* _WORK INSTRUCTION_
Go through the listing and return every line with "will" in it.
Segment Start: SUPPLIED DATA
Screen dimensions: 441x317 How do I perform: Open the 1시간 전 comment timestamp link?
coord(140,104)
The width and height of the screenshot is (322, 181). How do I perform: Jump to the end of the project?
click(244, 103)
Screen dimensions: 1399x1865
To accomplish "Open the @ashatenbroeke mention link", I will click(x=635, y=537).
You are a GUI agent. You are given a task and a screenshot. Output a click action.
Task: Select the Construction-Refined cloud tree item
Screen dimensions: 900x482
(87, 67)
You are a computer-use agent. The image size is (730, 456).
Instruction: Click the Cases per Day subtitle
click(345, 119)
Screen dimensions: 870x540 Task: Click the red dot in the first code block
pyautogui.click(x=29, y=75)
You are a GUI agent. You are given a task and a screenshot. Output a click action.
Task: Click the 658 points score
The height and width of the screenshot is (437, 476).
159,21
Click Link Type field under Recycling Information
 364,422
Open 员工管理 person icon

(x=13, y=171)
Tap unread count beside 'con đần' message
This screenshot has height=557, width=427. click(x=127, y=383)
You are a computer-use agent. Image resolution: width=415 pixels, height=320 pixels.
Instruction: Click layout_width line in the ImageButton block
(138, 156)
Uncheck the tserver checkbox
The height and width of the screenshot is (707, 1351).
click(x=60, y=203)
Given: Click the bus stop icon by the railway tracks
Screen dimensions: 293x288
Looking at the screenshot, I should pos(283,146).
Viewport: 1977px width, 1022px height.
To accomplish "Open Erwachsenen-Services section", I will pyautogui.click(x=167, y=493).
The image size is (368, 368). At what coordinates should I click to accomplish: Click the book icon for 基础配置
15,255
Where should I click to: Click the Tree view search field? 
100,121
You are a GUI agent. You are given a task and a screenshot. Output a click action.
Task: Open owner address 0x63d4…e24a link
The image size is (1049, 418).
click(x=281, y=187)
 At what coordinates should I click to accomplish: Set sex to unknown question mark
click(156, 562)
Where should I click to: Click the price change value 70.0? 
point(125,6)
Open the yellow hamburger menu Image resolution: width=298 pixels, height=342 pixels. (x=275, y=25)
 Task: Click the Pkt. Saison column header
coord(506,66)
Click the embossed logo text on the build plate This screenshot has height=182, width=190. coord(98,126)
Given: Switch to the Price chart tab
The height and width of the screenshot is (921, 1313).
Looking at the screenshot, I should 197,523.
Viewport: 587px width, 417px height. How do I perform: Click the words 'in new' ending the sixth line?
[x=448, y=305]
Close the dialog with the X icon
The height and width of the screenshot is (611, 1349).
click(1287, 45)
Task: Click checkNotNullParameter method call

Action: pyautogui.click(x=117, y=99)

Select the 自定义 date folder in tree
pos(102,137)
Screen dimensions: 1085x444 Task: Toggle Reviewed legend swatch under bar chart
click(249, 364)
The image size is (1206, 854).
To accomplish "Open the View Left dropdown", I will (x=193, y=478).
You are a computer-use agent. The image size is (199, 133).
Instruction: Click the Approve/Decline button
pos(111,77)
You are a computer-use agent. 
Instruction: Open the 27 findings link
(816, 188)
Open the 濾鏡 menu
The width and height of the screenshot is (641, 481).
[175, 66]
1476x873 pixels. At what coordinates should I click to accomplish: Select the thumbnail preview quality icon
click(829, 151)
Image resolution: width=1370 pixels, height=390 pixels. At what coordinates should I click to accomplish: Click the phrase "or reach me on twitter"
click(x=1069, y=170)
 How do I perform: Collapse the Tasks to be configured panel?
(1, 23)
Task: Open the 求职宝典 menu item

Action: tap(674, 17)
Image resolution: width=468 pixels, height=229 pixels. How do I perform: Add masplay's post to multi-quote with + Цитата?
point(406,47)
Segment End: SUPPLIED DATA
* _WRITTEN SOLUTION_
To accomplish "Open the @ashatenbroeke mention link", I will click(x=635, y=537).
To accomplish "Open Erwachsenen-Services section", I will pyautogui.click(x=167, y=493).
To accomplish "Open the View Left dropdown", I will (x=193, y=478).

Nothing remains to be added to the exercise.